Metadata-Version: 2.1
Name: dbsp
Version: 0.1.0
Summary: Distributed LLM Evaluation Benchmark Server
Author: TJUNLP
License: MIT
Classifier: Development Status :: 3 - Alpha
Classifier: Intended Audience :: Developers
Classifier: Intended Audience :: Science/Research
Classifier: License :: OSI Approved :: MIT License
Classifier: Operating System :: OS Independent
Classifier: Programming Language :: Python :: 3
Classifier: Programming Language :: Python :: 3.9
Classifier: Programming Language :: Python :: 3.10
Classifier: Programming Language :: Python :: 3.11
Classifier: Programming Language :: Python :: 3.12
Classifier: Topic :: Scientific/Engineering
Classifier: Topic :: Scientific/Engineering :: Artificial Intelligence
Classifier: Topic :: Software Development :: Libraries :: Python Modules
Requires-Python: >=3.9
Description-Content-Type: text/markdown
License-File: LICENSE
Requires-Dist: tqdm
Requires-Dist: pandas
Requires-Dist: jsonlines
Requires-Dist: requests

# dbsp - Distributed LLM Evaluation Benchmark Server

[![Python](https://img.shields.io/badge/python-3.9+-blue.svg)](https://www.python.org/)
[![License](https://img.shields.io/badge/license-MIT-green.svg)](LICENSE)
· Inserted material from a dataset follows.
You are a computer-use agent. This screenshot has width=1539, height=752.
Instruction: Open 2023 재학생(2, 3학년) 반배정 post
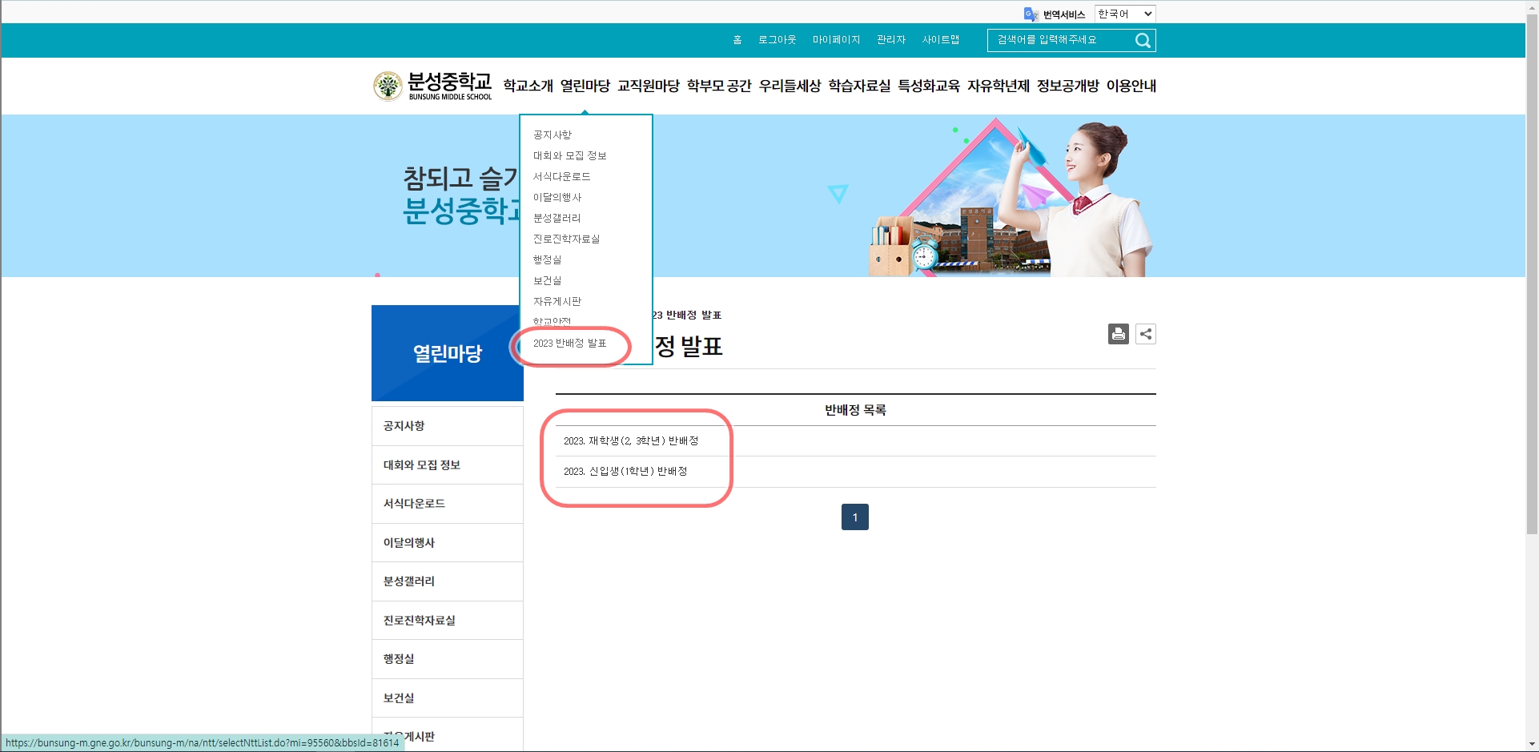coord(630,441)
A distributed benchmark server for evaluating Large Language Models (LLMs) across multiple benchmarks.

## Features

- **Distributed Evaluation**: Support concurrent worker processes
- **Multiple Benchmarks**: ARC, ETHICS, MMLU-Pro, BiPaR, and more
- **Rate Limiting**: Token bucket based rate limiting for API calls
- **Batch Processing**: Process multiple model-benchmark pairs in batch
- **Resume Support**: Continue interrupted tasks with `--run_id`

## Installation

```bash
pip install dbsp
```

Or install from source:

```bash
pip install -e .
```

## Quick Start

### Single Task

```bash
# Generate answers and evaluate
dbsp gen_eval -b ARC -m qwen-plus -w 10
```

### Batch Processing

Create a task configuration file `tasks.json`:

```json
[
    {"model": "qwen-plus", "benchmark": "ARC_parquet"},
    {"model": "deepseek", "benchmark": "ethics"}
]
```

Then run:

```bash
dbsp batch --config tasks.json -w 10
```

### Resume Interrupted Task

```bash
dbsp gen_eval --run_id 20260210-164048-322281
```

## Commands

### gen_eval

Generate model answers and optionally evaluate.

```bash
dbsp gen_eval [options]

Options:
  -b, --benchmark     Benchmark name (e.g., ARC, ethics)
  -m, --model         Model name (e.g., qwen-plus, deepseek)
  -w, --worker_nums   Number of concurrent workers (default: 6)
  --batch_size        Batch size (default: 1)
  --rate_limit        Token bucket fill rate (default: 5.0)
  --bucket_capacity   Token bucket capacity (default: 20.0)
  --limited_test      Quick test with first 50 questions
  --evaluate         Run evaluation after generation
  --run_id          Resume from run_id
```

### evaluate

Run evaluation on existing results.

```bash
dbsp evaluate -b ARC -r 20260210-164048-322281_qwen-plus
```

### list

List available benchmarks or models.

```bash
dbsp list benchmark
dbsp list model
```

### batch

Batch process tasks from config file.

```bash
dbsp batch --config tasks.json
```

## Project Structure

```
dbsp/
├── llm/                  # LLM model implementations
│   ├── qwen_plus/
│   ├── deepseek/
│   └── ...
├── mep_client/           # Client for generating answers
│   ├── run/
│   └── API/
├── method_server/      # Benchmark implementations
│   ├── ARC_parquet/
│   ├── ethics/
│   ├── BiPaR/
│   └── ...
└── dbsp_cli.py       # CLI entry point
```

## Adding New Models

1. Create folder under `llm/<your_model/`
2. Implement `model.py` inheriting from `BaseModel`
3. Create `model_card.json`
4. Register in `llm/config.py`

## Adding New Benchmarks

1. Create folder under `method_server/<benchmark_name>/`
2. Implement `prepare_ques.py` - Prepare questions and golden answers
3. Implement `eval_script.py` - Run evaluation
4. Create `dataset_card.json`

## License

MIT License